Just got these in from Australia, the original Holden Monaro 427 black tail lamps. arty: Haven't really seen anyone w/ these yet, there pretty much the same as stock 06's except w/o the extra red side reflector. Install was pretty easy since they come w/ the bulbs and harness, just had to trim the harness a bit to get it to clip in. I also added a k&n cai last week as wel. :cheers


----------



## NJG8GT (Nov 14, 2007)

Nice brother!!! looks like a nice factory fit! I see you held off driving it in the rain to the ole post office to pick them up! :lol: She is lookin' clean.

The K & N is looking pretty tight as well! Are ya still liking those flowmasters? I also noticed you had some wiring wire tied to the strut tower bar, is that from your hellicous stereo system? 

So what is next? Headers, cam ?


----------



## Devils3023 (May 21, 2007)

Thanks man!! Yeah, didn't wanna take her out in the rain yesterday so I picked them up today from the post office- im getting like you now dude :lol: Besides, I had a car show today at whiskey cafe and didn't feel like re-washing her :willy: Lights fit perfect, just had to trim the connector a bit and the k&n install was flawless. Yeah man, still loving the flows, get compliments all the time when I'm out driving. Haha, yeah the wire on the strut tower brace is my 4 gauge power wire for the system man, it didn't used to sag in the middle like that, I'll have to see if I can tighten it back up instead of putting another black zip tie to hold it. Next up is a rear sway bar w/ bushings, endlink bushings, ngk plugs, msd wires, billet arrow emblems front/back, front spoiler and that superchips programmer of yours  After that then prob headers, cam and a full dyno tune.


----------



## silversport (Mar 23, 2007)

look nice with black and the SAP...
Bill


----------



## Ram Air IV (Jul 30, 2007)

Gorgeous car. I'm looking for complete sap kit for my pbm. clean looking.


----------



## Devils3023 (May 21, 2007)

Ram Air IV said:


> Gorgeous car. I'm looking for complete sap kit for my pbm. clean looking.

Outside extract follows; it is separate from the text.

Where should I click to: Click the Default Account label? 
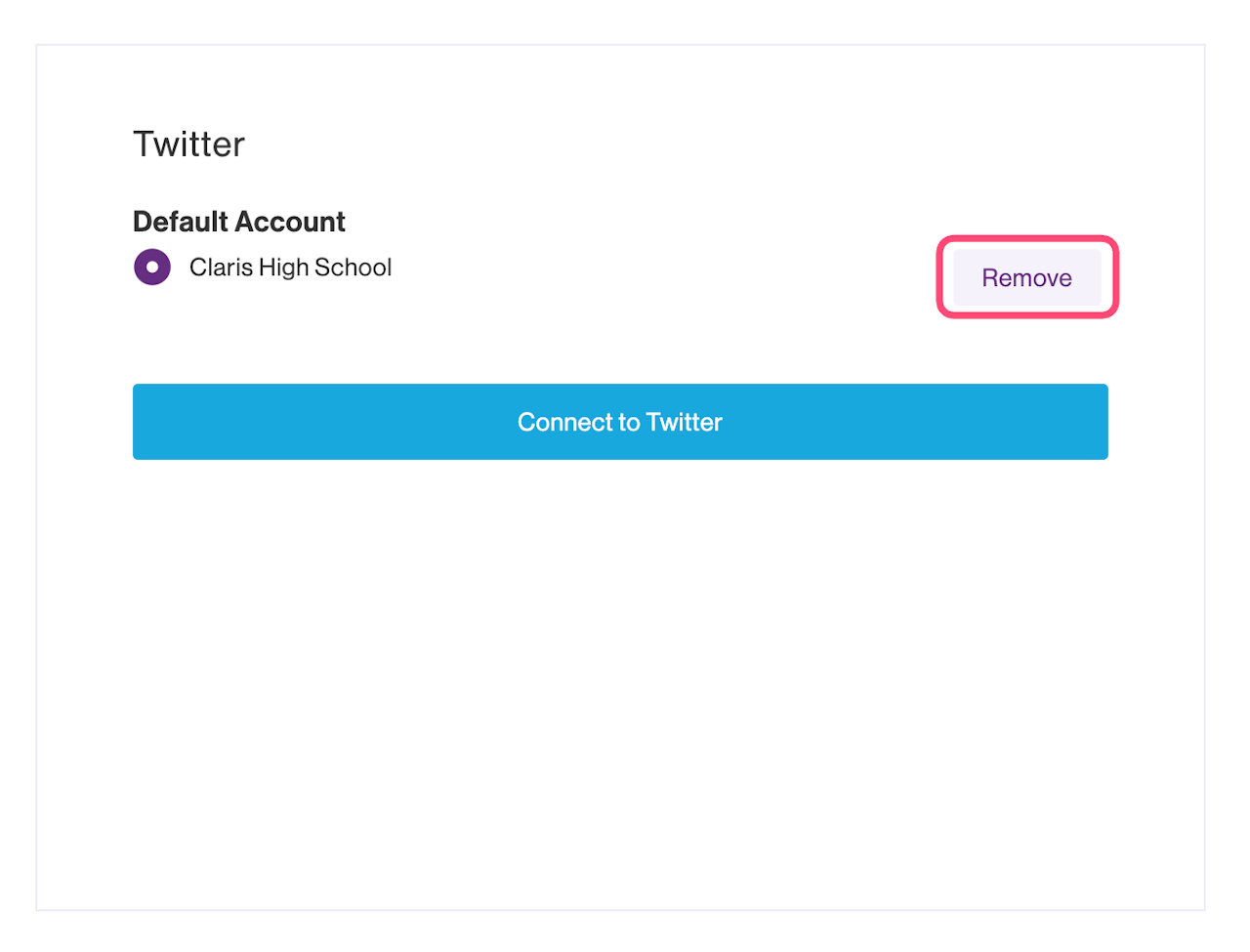(239, 222)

Thanks ram!! :cheers It's gonna be hard finding a complete sap kit these days. You'll probably have to piece it together. Hit up the parts for sale section of this forum and the "other" one, ebay and cleveland-pick-a-part. I cracked a side skirt last year and it cost me almost $900 to get it replaced!! :willy: 500 for the skirt from a dealer in California plus shipping, prime and paint, hardware and installation. Good luck in your search, post up some pics.


----------